From: Leo Yan <leo.yan@arm.com>
To: James Clark <james.clark@linaro.org>
Cc: Catalin Marinas <catalin.marinas@arm.com>,
Will Deacon <will@kernel.org>,
Mark Rutland <mark.rutland@arm.com>,
Peter Zijlstra <peterz@infradead.org>,
Ingo Molnar <mingo@redhat.com>,
Arnaldo Carvalho de Melo <acme@kernel.org>,
Namhyung Kim <namhyung@kernel.org>,
Alexander Shishkin <alexander.shishkin@linux.intel.com>,
Jiri Olsa <jolsa@kernel.org>, Ian Rogers <irogers@google.com>,
Adrian Hunter <adrian.hunter@intel.com>,
Jonathan Corbet <corbet@lwn.net>, Marc Zyngier <maz@kernel.org>,
Oliver Upton <oliver.upton@linux.dev>,
Joey Gouly <joey.gouly@arm.com>,
Suzuki K Poulose <suzuki.poulose@arm.com>,
Zenghui Yu <yuzenghui@huawei.com>,
linux-arm-kernel@lists.infradead.org,
linux-kernel@vger.kernel.org, linux-perf-users@vger.kernel.org,
linux-doc@vger.kernel.org, kvmarm@lists.linux.dev
Subject: Re: [PATCH 03/10] perf: arm_spe: Add support for FEAT_SPE_EFT extended filtering
Date: Tue, 20 May 2025 11:35:58 +0100 [thread overview]

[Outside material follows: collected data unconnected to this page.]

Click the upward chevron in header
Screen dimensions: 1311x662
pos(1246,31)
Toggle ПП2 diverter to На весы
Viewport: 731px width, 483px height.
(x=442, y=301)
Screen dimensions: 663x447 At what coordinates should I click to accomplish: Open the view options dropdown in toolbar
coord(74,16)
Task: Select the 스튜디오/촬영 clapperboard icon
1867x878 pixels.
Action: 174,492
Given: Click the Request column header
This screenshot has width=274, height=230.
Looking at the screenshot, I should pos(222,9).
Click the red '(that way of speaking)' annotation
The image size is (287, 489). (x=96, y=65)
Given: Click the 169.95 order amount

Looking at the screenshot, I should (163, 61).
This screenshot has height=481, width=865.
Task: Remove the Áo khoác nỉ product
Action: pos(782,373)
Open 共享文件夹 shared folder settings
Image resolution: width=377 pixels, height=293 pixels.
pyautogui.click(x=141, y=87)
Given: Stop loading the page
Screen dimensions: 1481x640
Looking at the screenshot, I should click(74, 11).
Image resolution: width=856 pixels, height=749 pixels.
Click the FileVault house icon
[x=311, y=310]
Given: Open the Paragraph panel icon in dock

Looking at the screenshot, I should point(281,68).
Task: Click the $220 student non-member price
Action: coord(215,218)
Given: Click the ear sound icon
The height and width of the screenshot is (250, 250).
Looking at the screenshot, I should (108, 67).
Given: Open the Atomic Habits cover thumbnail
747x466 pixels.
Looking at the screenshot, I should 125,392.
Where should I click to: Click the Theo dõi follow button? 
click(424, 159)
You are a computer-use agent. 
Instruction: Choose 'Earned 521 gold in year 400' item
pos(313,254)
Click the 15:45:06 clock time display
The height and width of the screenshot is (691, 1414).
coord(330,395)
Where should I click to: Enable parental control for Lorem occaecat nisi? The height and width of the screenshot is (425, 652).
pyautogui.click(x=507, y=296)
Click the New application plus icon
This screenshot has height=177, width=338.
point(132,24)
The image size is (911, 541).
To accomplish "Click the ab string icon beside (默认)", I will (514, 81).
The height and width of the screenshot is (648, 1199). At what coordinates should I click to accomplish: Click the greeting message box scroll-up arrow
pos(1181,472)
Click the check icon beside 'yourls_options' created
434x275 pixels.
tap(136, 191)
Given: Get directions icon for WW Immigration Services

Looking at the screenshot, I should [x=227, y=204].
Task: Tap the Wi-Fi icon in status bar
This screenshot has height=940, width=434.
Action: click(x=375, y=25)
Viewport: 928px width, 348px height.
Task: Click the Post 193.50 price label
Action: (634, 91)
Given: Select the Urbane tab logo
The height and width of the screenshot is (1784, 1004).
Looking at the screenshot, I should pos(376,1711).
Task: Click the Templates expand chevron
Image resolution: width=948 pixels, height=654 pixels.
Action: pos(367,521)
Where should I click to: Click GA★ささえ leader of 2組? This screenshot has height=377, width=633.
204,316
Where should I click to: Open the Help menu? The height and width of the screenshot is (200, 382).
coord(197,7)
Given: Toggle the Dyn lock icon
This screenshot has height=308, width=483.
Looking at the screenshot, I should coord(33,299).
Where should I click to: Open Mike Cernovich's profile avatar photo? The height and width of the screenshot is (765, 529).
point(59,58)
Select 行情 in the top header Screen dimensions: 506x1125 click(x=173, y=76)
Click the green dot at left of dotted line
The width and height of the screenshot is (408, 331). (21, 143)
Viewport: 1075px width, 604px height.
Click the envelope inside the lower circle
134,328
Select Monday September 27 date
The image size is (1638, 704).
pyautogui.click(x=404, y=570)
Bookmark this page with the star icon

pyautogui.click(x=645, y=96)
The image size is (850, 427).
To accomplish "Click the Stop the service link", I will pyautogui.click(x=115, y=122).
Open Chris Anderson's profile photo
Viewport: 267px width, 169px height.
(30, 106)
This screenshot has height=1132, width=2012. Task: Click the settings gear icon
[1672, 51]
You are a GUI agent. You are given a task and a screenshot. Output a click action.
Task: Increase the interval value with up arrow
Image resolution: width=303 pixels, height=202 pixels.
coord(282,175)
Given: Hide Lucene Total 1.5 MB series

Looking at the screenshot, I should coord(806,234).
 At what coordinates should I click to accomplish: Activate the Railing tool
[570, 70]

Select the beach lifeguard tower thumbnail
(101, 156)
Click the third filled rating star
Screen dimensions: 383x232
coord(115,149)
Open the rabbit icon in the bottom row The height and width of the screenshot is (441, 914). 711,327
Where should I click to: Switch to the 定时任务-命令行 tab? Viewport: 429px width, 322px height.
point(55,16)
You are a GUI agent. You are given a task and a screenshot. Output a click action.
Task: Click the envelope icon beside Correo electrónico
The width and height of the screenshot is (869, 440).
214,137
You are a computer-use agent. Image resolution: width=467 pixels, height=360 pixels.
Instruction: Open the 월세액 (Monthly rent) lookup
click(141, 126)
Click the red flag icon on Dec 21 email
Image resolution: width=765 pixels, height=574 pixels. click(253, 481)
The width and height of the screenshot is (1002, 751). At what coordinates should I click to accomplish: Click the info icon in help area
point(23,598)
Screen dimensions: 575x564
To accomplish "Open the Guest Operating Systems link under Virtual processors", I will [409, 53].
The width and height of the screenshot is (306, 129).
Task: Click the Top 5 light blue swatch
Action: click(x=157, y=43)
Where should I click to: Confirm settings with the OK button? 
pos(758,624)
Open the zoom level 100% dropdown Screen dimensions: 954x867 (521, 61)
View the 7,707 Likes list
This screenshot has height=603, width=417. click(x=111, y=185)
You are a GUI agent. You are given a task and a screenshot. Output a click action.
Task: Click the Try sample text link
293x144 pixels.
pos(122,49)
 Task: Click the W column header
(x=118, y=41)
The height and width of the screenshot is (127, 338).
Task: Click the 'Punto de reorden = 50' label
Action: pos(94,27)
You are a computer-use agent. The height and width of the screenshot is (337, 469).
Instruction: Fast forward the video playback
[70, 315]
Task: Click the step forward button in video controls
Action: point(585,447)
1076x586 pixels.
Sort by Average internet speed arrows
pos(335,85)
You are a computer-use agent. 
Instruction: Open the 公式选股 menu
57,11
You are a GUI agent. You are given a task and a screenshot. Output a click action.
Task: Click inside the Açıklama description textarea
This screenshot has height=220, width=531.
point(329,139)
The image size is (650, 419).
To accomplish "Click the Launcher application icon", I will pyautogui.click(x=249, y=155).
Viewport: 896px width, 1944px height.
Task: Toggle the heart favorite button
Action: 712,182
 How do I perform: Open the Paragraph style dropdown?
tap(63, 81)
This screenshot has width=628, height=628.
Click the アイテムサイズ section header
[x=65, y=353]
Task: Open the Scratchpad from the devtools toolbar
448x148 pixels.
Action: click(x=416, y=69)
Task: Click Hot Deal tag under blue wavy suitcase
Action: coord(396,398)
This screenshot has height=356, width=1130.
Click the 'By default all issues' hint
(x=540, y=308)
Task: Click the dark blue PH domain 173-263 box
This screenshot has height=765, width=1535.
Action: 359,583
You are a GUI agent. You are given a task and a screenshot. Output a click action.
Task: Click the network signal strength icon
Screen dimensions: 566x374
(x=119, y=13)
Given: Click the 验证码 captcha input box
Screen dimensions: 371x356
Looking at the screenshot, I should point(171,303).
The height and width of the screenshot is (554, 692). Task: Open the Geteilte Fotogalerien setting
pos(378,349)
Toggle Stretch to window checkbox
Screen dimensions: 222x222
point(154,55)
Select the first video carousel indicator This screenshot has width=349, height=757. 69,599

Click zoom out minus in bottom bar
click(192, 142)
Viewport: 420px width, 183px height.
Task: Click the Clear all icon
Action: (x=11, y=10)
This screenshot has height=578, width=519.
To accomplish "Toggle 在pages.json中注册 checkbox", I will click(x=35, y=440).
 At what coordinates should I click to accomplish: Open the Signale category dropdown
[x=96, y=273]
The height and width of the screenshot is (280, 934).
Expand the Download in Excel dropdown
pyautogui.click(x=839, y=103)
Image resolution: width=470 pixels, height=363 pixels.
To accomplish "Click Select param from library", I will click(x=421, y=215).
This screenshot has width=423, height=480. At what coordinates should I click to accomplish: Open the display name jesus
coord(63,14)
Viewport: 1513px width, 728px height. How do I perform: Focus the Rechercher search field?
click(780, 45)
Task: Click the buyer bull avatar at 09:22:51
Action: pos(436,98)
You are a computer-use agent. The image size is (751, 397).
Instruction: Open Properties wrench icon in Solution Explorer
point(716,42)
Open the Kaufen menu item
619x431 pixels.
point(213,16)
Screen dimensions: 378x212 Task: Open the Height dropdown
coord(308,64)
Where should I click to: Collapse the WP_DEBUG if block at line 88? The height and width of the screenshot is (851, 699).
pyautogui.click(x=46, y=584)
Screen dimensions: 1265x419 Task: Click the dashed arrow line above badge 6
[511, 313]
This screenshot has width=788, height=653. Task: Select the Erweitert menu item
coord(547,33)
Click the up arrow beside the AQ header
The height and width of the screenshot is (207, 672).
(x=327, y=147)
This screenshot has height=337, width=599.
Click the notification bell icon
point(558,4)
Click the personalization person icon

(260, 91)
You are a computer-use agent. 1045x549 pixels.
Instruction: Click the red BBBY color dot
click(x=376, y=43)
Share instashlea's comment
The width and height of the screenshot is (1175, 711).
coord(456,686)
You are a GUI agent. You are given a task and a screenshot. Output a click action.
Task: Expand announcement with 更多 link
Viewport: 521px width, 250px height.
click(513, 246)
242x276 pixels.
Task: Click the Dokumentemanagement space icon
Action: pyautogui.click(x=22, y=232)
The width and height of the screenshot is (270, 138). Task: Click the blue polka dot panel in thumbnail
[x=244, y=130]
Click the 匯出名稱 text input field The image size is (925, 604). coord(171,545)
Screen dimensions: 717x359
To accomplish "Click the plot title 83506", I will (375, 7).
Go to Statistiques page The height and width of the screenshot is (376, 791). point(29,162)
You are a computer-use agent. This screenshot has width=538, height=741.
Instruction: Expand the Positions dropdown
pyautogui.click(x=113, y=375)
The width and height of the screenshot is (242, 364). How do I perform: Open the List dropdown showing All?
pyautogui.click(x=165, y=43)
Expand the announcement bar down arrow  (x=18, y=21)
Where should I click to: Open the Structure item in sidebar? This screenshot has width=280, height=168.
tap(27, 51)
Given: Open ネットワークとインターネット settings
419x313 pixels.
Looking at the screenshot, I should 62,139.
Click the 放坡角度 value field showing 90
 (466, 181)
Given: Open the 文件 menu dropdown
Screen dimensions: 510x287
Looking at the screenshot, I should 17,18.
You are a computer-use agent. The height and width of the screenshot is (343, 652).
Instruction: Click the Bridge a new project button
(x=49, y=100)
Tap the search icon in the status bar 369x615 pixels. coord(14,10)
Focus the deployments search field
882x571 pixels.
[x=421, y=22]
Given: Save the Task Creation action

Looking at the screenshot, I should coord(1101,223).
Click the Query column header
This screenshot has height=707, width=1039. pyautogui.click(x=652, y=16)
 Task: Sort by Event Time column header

Message-ID: <20250520103558.GM412060@e132581.arm.com> (raw)
In-Reply-To: <20250506-james-perf-feat_spe_eft-v1-3-dd480e8e4851@linaro.org>
On Tue, May 06, 2025 at 12:41:35PM +0100, James Clark wrote:
> FEAT_SPE_EFT (optional from Armv9.4) adds mask bits for the existing
> load, store and branch filters. It also adds two new filter bits for
> SIMD and floating point with their own associated mask bits. The current
> filters only allow OR filtering on samples that are load OR store etc,
> and the new mask bits allow setting part of the filter to an AND, for
> example filtering samples that are store AND SIMD. With mask bits set to
> 0, the OR behavior is preserved, so the unless any masks are explicitly
> set old filters will behave the same.
>
> Add them all and make them behave the same way as existing format bits,
> hidden and return EOPNOTSUPP if set when the feature doesn't exist.
>
> Signed-off-by: James Clark <james.clark@linaro.org>
Reviewed-by: Leo Yan <leo.yan@arm.com>
> ---
> drivers/perf/arm_spe_pmu.c | 64 ++++++++++++++++++++++++++++++++++++++++++++++
> 1 file changed, 64 insertions(+)
>
> diff --git a/drivers/perf/arm_spe_pmu.c b/drivers/perf/arm_spe_pmu.c
> index d9f6d229dce8..9309b846f642 100644
> --- a/drivers/perf/arm_spe_pmu.c
> +++ b/drivers/perf/arm_spe_pmu.c
> @@ -86,6 +86,7 @@ struct arm_spe_pmu {
> #define SPE_PMU_FEAT_ERND (1UL << 5)
> #define SPE_PMU_FEAT_INV_FILT_EVT (1UL << 6)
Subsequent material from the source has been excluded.